The Adam family claim prescriptive access rights to use Lissa Lane, which is on land owned by Mendoza. However, he does not accept that right, even though it is registered and has been in use for 40 years. But so far, the authorities and the courts have failed to resolve the matter.

In May 2022, as the case rolled on through the legal system, Mendoza was accused of breaching a court order not to block the Adam family’s access when stones were placed on the disputed road. At the time, Acting Justice Alistair Walters told Mendoza that ignoring a court order was very serious and handed down a seven-day jail sentence.

But in the latest twist in the saga, Mendoza contacted CNS this week and revealed that he had never served the sentence because neither the police nor the prison believed the order was lawful.

Around noon on Saturday, 25 June last year, Mendoza turned himself into the West Bay Police Station after a warrant was issued for his arrest based on the civil court order. Mendoza was taken to the Fairbanks detention centre. But, he said, the police raised concerns about the order sending him to jail for a week since no charges or criminal offences were listed on the documents.

Nevertheless, he was transferred to HMP Northward, but when he arrived, the director refused to admit him. He was told that they couldn’t accept him without a charge on the warrant.

“I was taken back to the detention centre and was released at about 2:15pm after an officer called the Office of Director of Public Prosecutions (DPP) for legal advice,” Mendoza told CNS. “I was able to avoid jail time because the court order stemmed from a civil matter, not criminal, as the DPP was not involved and there was no name or title of an offence charged in the underlying accusatory instrument of the arrest warrant.”

Mendoza said while he was keen for his name to be cleared in relation to the jail sentence he never served, he also wanted to go public about what has happened so people could understand the process. He said judges cannot send people to jail based on civil disputes without evidence of criminal wrongdoing, especially when the issues remain contested, as they were in this case since Mendoza still claims he did not break the order as alleged.

The DPP is responsible for all criminal proceedings in the Cayman Islands.
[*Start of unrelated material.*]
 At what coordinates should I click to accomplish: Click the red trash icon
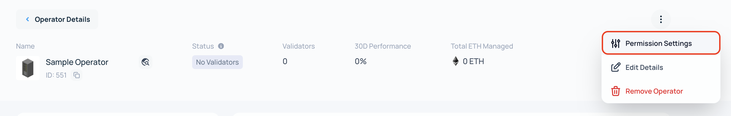click(616, 91)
Mendoza said he was never advised that he had been charged with a criminal offence or advised that a file was submitted to the DPP for a decision to charge in accordance with section 82 of the Police Law.

“The definition of contempt remains uncodified, along with the rest of the law as it relates to contempt of court,” he told CNS. “Contempt of court in a civil suit is generally not considered to be a criminal offence as it is governed entirely by common law principles. This type of contempt is more concerned with ensuring compliance than exacting punishment.”

He said no one should be punished for contempt unless a specific charge is made against them or the person has had a reasonable opportunity to answer and defend themselves. Mendoza believes that what happened to him was “an abuse of process” that could enable parties to bully and cajole their opponents in litigation and a breach of the Bill of Rights.

He argued that a judge must determine the cases before him and not be distracted “by desire for popularity or fear of criticism and must hear a case on the evidence and in accordance with the principles of natural justice”.

Mendoza said the police and prison officers were all very polite and professional when dealing with him and even apologised to him when they sent him home. But he believes the arrest was unwarranted and unlawful because the judge made an error of law, an error regarding the facts and misused his discretion.

He said he was still “intentionally imprisoned without legal authority, justification, or without my permission due to errors by a judicial officer… and an inappropriate warrant. It caused me to be confined and restrained so as to prevent me from exercising my right to leave the WBPS and detention centre.”

When a person is improperly imprisoned, they could be entitled to damages as compensation for the infringement upon their liberty, dignity or reputation, and any mental suffering, regardless of the length of time for which they have been detained.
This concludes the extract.